Tuesday, July 15, 2014

So who wins the Goon of the Year?

So now that it’s off-season, it’s the perfect time to determine this year’s recipient of “the Goon of the Year” award. Let’s look at some pretty Gephi pictures.imageSo we have the beautiful galaxy of all the fights that occurred in this 2013~14 season. Obviously, we want to examine the big cluster in the middle.

imageLet’s zoom in a little bit more…

imageThere you go. We can see that this little planet called “Tom Sestito” has some kind of gravitational force that attracts all the goons in the NHL galaxy.

Tom Sestito wins this year’s “the Goon of the Year” award. He led the league with 213 Penalty Minutes. He had 19 major penalties, 7 different dance partners, and 1 game misconduct. Congrats!

There are no new scripts for this blog post because I’m using the R script I came up with 6 months ago. It can be found here.

Friday, July 11, 2014

Steve Downie

I haven’t been sleeping well the last few days, so I decided to get back to writing R scripts.

The Pittsburgh Penguins recently signed a new goon. The notorious Steve Downie. But how notorious is he? First, I’ll lay out some statistics about Steve Downie.

  • He played 62 games last season, split between Colorado and Philadelphia. 
  • He had the 26th highest Penalty Minutes in the entire league at 106 PIM.
  • If he played a full season, he would’ve had 140 PIM, which would rank him in top 10 most penalized players.

So great. He takes a lot of penalties. One might argue, “Sure! That’s expected of him because he’s a goon. He’s expected to fight and get a few game misconducts here and there!” (he had 4 fights and 2 game misconducts last season to be exact). So then let’s look at his Minor Penalty statistics to see if he takes primarily dumb penalties or fighting penalties:


There are a few takeaways here:

  • Steve Downie earned the 18th highest minor penalties last season with 33.
  • If he played a full season, he would’ve had 44 Minor penalties. 
  • This would catapult him into top 3 in NHL for taking dumb penalties.

Another thing I’d like to take away from the table above is that the players with red boxes around their names are goons (plus Steve Downie). The rest are top 6 or top 4 defensemen who log a lot of minutes for their respective teams. Out of the 30 top most penalized players in terms of Minor Penalties, only six of those players are bottom six goons. And Pittsburgh Penguins just acquired one of those six. 

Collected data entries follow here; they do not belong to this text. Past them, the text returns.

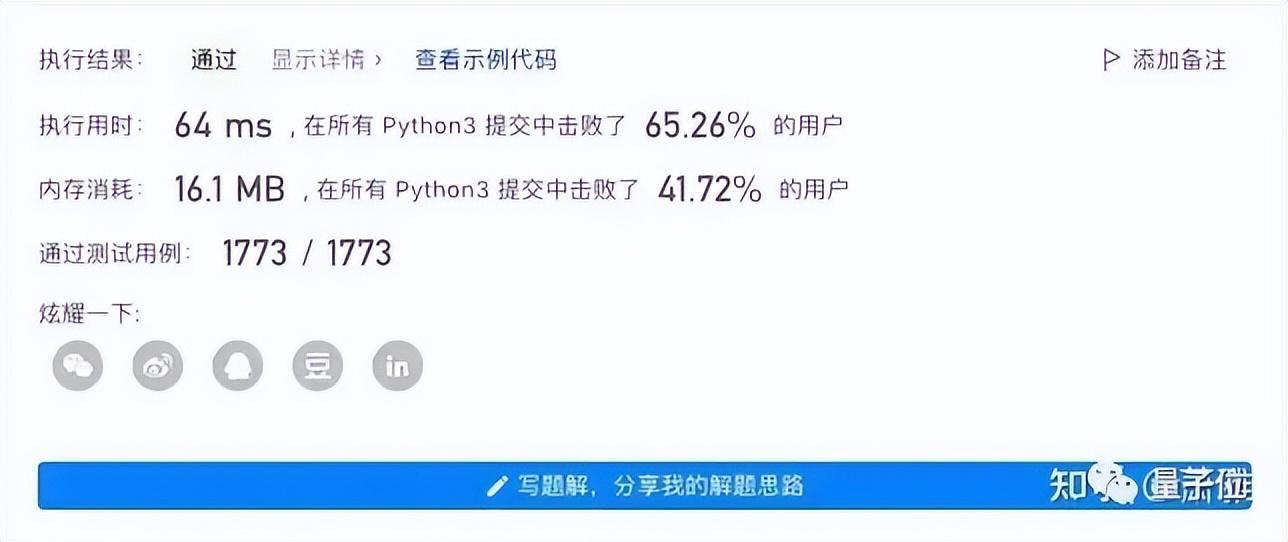Screen dimensions: 1288x542
Task: Click the 内存消耗 label
Action: (x=91, y=189)
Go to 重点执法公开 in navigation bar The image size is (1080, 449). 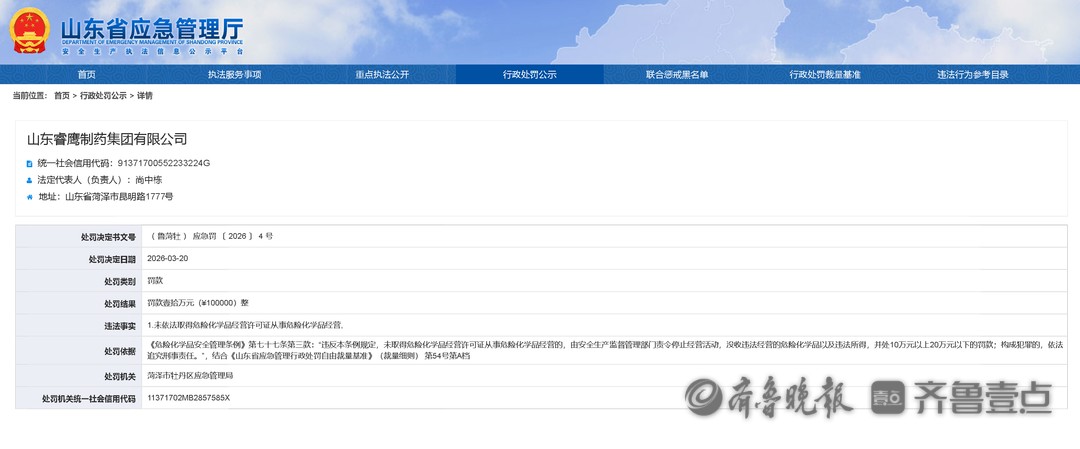(382, 75)
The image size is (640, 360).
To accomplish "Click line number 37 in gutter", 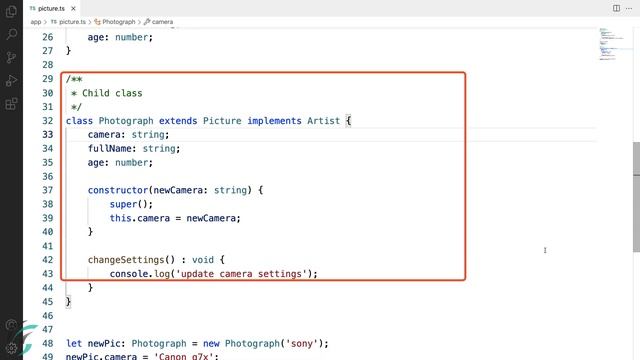I will coord(48,190).
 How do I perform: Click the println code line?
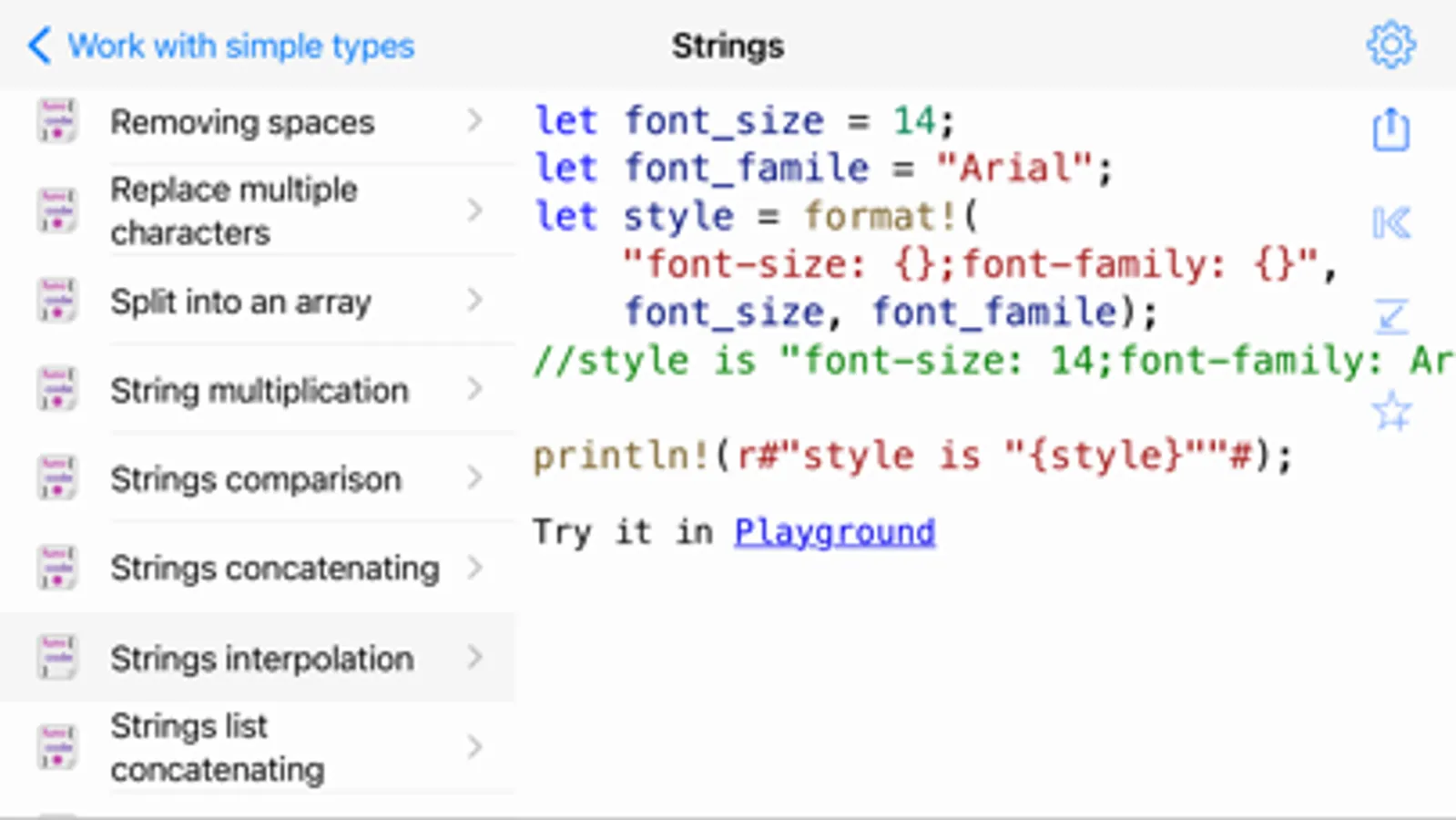(x=911, y=455)
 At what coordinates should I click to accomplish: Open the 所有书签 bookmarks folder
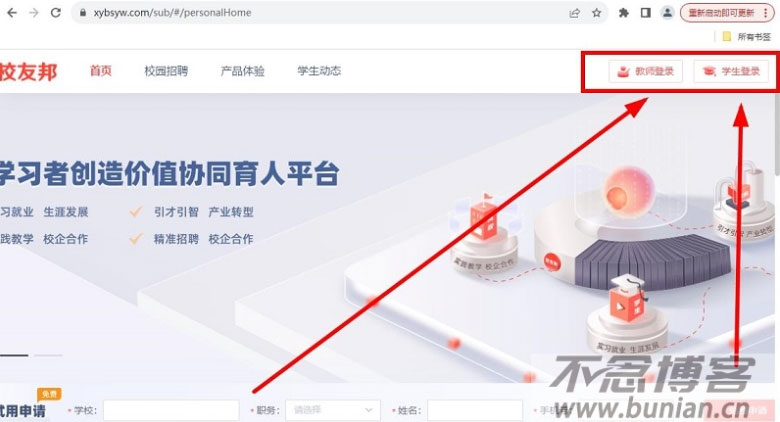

So then we can play devil’s advocate, and question the sample size. Below is the R scripts I ran for calculating “Number of Minor Penalty Minutes per Game,” and “Number of Fights Per Game,” since Steve Downie entered the league in year 2007. And below the data.frame(), I have also displayed the linear regressions for both statistics. 


Year 2012~13 was an injury year for Stevie. But the rest of the numbers seem consistent. Attached below is a simple graph of the two statistics I calculated:


As the graph suggests, Steve Downie’s Minor (or dumb) Penalty Minutes per Game sits at around 1.2 every year. This should put him in top 5 in the league. His Fights per Game ratio seems to be dwindling a little bit each year. You can expect him to fight about .19 percent of the time, or once every 15 games. Bottom line is, we picked up someone who takes a lot of dumb penalties. Expect the Pittsburgh PK unit to lo a lot of time next year.

So that’s it! That’s all I have for you. As always, you can find all the scripts on my Github and larger images for the attached images can be found on my imgur. Thanks, and I’ll try to write more.

Sunday, December 1, 2013

Visualizing Goons

Okay, so it’s finally here. I spent an unnecessarily large portion of the Thanksgiving Break finishing up the HockeyFights.com scraper. It’s in my Github (hockeyfights.R). The reason this scraper took so long was because the HTML table format of the HockeyFights.com is incredibly annoying to work with. In addition, the website blocks you if you scrape too often.

Anyway, the script spits out “final.table.” It has all the fights that occurred in the 2013/2014 season. All the goon names are displayed in the first two columns. The third column, displays who won the fight, but in a Gephi-friendly format. It was a bit tricky to write because first, you have to determine who “won” the fight based on the awful hockeyfighst.com tables. Then, you have to put it in a Gephi acceptable format. What I mean by that is, if goon1 beats goon2, in order to show that as a Directed Edge in Gephi, you have to use a concatenated string form like this: “goon1;goon2.” Makes sense? So here are some entries:


Once you have that, the rest is just importing the data and playing around with it with Gephi. Here is something I created:


All the pussy goons who got into just one or two fights are all in the “parameter.” The real enforcers are in the middle, beautifully intertwined with one another. They are in a league of their own. Tom Sestito looks like the front runner in this year’s goon race. Anyway, I will create more visual graphs when I have the time. It’s amazing how much you can accomplish once you have some nice clean data. 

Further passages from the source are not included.